What to do: From the line containing "Go back using the blue arrow icon" down to the final line of the entries below, return each line exactly and drop the pictures.

Data in this exercise:
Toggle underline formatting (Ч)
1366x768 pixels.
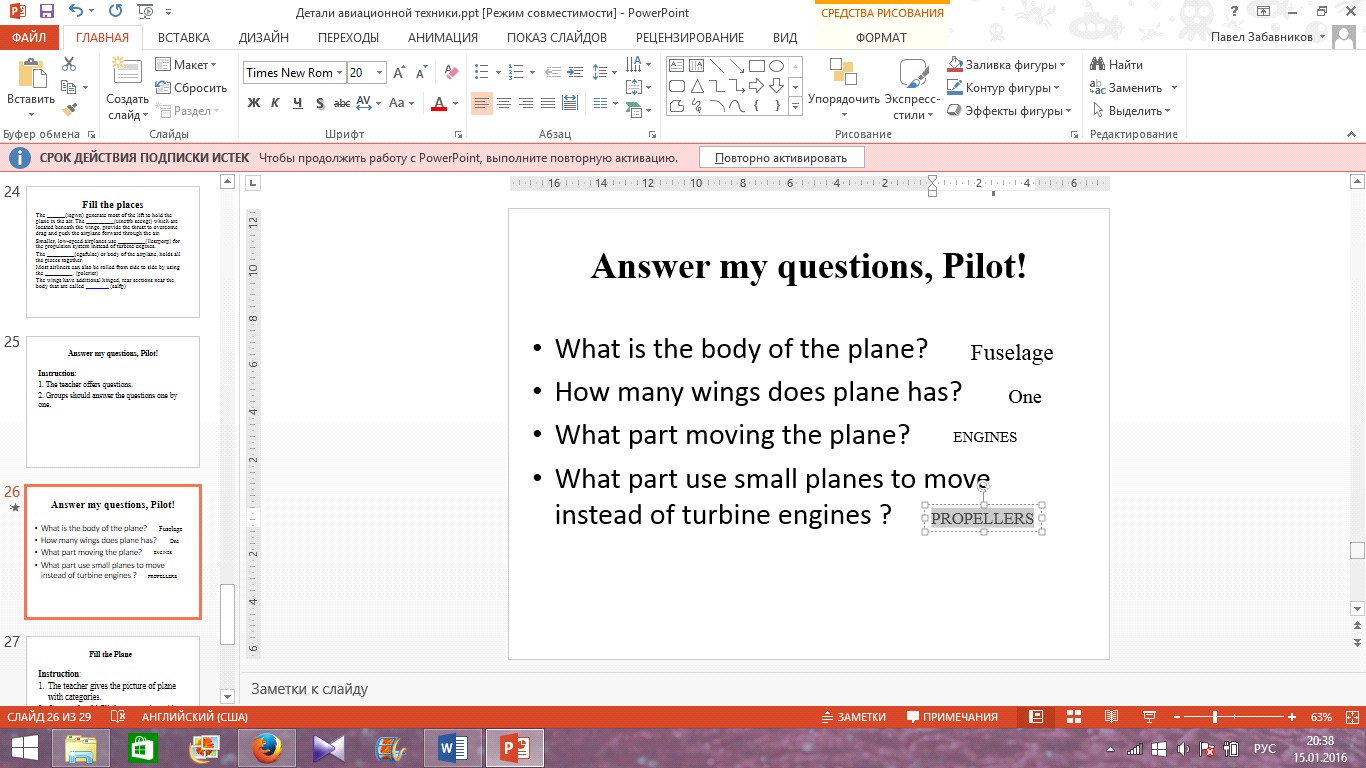coord(298,103)
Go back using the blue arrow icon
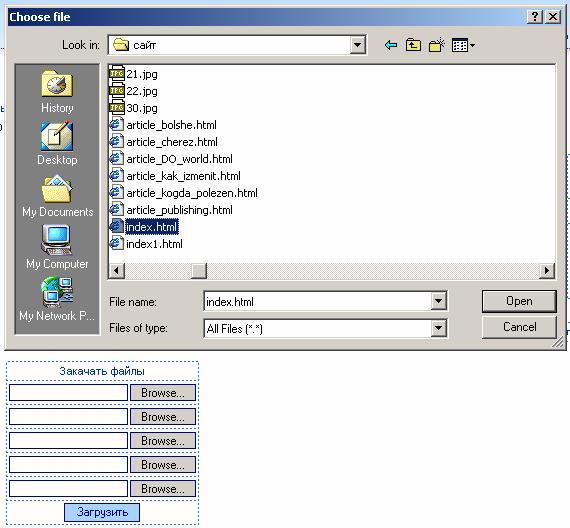 click(391, 45)
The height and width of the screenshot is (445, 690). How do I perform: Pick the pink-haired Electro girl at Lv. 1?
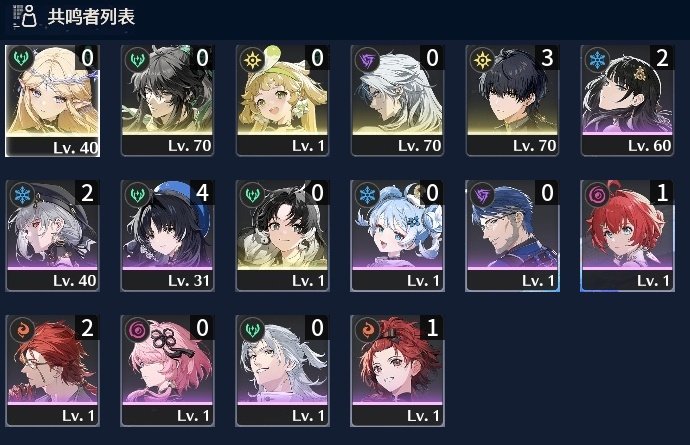pos(167,371)
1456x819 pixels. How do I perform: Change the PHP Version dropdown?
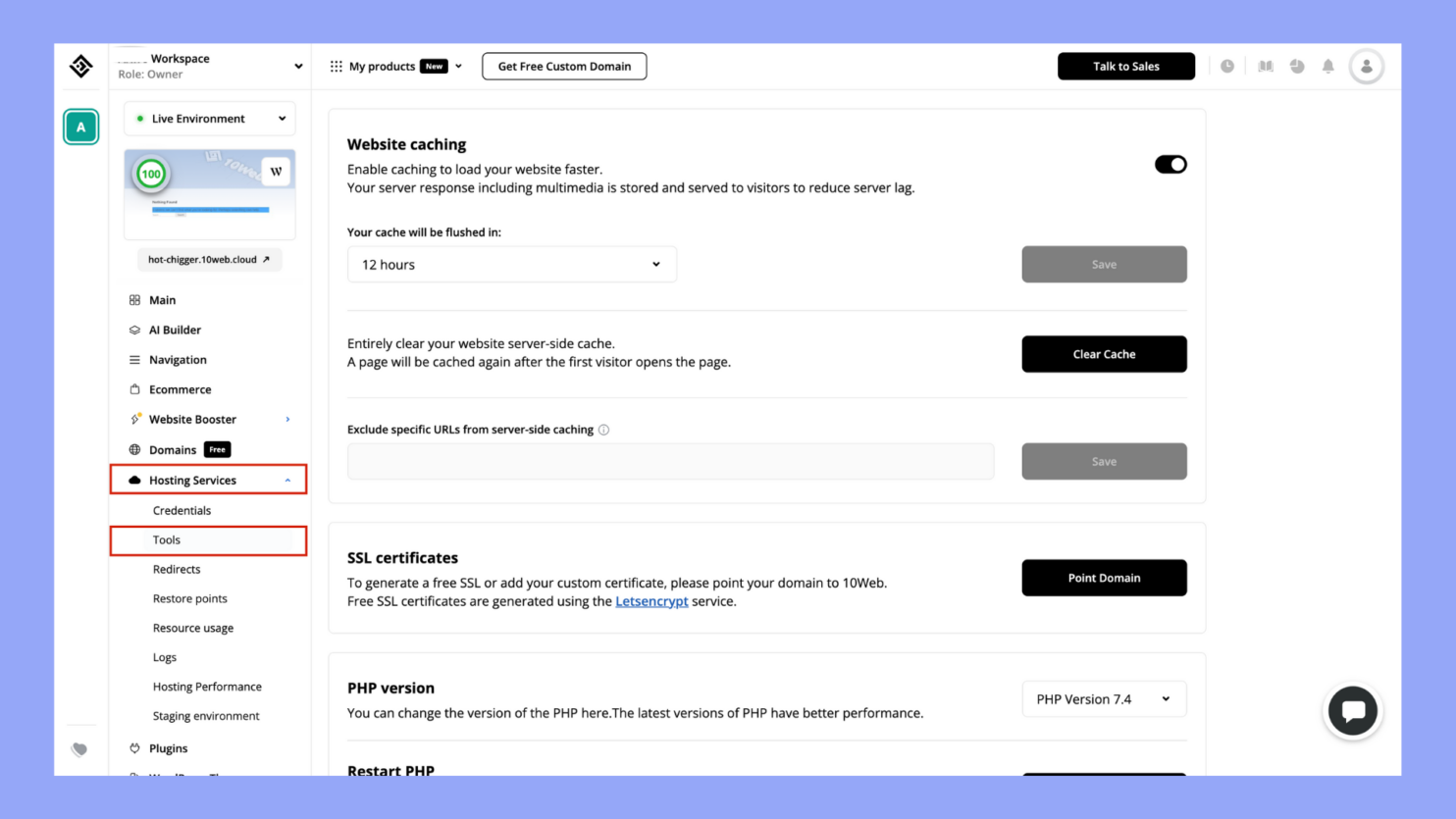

Completed task:
Go back using the blue arrow icon
 click(391, 45)
The height and width of the screenshot is (445, 690). How do I perform: Pick the pink-haired Electro girl at Lv. 1?
pos(167,371)
1456x819 pixels. How do I perform: Change the PHP Version dropdown?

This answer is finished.